Your doctor may also prescribe enalapril/hidroclorotiazida instead of separate tablets of the same doses of enalapril and hidroclorotiazida.

This fixed-dose combination is not suitable as initial therapy.

2. What you need to know before starting Enalapril/Hidroclorotiazida Teva

Do not take Enalapril/Hidroclorotiazida Teva

  • If you are allergic to enalapril, hidroclorotiazida, or any of the other components of this medication (listed in section 6).
  • If you are allergic to other angiotensin-converting enzyme (ACE) inhibitors, for example ramipril, or to medications derived from sulfonamides (most antibiotics, for example sulfamethoxazole).
  • If you have previously experienced swelling of the extremities, face, lips, throat, mouth, or tongue (angioedema) when treated with other medications belonging to the group of medications called ACE inhibitors (such as ramipril).
  • If you have taken or are currently taking sacubitrilo/valsartán, a medication used to treat a type of chronic heart failure in adults, as the risk of angioedema (rapid swelling under the skin in the area of the throat) is increased.
  • If you have previously experienced swelling of the extremities, face, lips, throat, mouth, or tongue (angioedema) under any other circumstances.
  • If a member of your family has previously experienced swelling of the extremities, face, lips, throat, mouth, or tongue (angioedema).
  • If you have severe kidney problems.
  • If you are unable to urinate.
  • If you have severe liver problems or a neurological disorder as a result of severe liver disease (hepatic encephalopathy).
  • If you are more than 3 months pregnant (it is better to avoid taking Enalapril/Hidroclorotiazida at the beginning of your pregnancy – see section 2: Pregnancy, breastfeeding, and fertility).
  • If you have diabetes or kidney insufficiency and are being treated with a medication to lower blood pressure that contains aliskirén.

Warnings and precautions

Consult your doctor or pharmacist before starting to take Enalapril/Hidroclorotiazida Teva.

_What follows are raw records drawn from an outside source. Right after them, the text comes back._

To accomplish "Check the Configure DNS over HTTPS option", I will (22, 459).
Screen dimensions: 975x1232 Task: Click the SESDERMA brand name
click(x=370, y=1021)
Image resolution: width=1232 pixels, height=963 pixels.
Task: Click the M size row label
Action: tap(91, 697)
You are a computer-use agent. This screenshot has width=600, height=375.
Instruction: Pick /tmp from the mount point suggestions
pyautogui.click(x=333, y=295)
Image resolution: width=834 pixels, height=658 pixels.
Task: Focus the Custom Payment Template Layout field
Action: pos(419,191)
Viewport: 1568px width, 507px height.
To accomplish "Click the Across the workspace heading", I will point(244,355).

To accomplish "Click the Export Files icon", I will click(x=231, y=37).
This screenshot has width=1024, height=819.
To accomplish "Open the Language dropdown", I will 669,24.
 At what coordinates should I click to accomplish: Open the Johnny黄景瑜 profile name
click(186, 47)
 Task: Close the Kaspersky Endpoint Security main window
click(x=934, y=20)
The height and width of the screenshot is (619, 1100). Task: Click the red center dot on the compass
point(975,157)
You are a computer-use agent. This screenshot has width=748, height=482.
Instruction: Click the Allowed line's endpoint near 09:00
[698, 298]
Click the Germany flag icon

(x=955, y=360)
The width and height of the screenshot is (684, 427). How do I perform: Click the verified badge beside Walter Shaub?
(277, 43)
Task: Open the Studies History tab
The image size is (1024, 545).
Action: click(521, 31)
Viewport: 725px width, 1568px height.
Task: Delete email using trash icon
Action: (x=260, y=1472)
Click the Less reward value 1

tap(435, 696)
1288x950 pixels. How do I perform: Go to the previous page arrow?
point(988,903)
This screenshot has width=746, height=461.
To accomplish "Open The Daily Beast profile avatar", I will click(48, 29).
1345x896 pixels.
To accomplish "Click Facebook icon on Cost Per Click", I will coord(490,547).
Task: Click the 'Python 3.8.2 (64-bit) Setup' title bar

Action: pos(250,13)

  • If you have atherosclerosis, cerebrovascular problems such as a stroke or transient ischemic attack (TIA, a "mini-stroke").
  • If you have heart failure.
  • If you have low blood pressure, follow a low-sodium diet or are taking diuretics.
  • If you have abnormal levels of water and minerals in your body (electrolyte imbalance).
  • If you have hypertrophic cardiomyopathy, aortic stenosis, or another type of cardiac problem called outflow tract obstruction.
  • If you are undergoing LDL apheresis (blood cholesterol removal using a machine).
  • If you are undergoing desensitization treatment for insect venom, such as bee or wasp sting.
  • If you have diabetes.
  • If you have gout, elevated uric acid levels in your blood, or are being treated with allopurinol.
  • If you need to undergo anesthesia.
  • If you have recently experienced severe vomiting, prolonged, and/or severe diarrhea.
  • If you are about to undergo a parathyroid function test.
  • If you have or have had kidney or liver problems, or have renal artery stenosis, or have only one functioning kidney, or are undergoing dialysis.
  • If you have a vascular collagen disease such as systemic lupus erythematosus (SLE) or scleroderma, which may be associated with skin eruptions, joint pain, and fever.
  • If you have allergies or asthma.
  • If you are taking lithium, used to treat certain psychiatric disorders.
  • If you are taking any of the following medications used to treat high blood pressure (hypertension):
  • An angiotensin II receptor antagonist (ARA) (also known as "sartanes" - for example, valsartán, telmisartán, irbesartán), particularly if you have kidney problems related to diabetes.
  • Aliskirén

Your doctor may need to monitor your renal function, blood pressure, and electrolyte levels in your blood (such as potassium) at regular intervals.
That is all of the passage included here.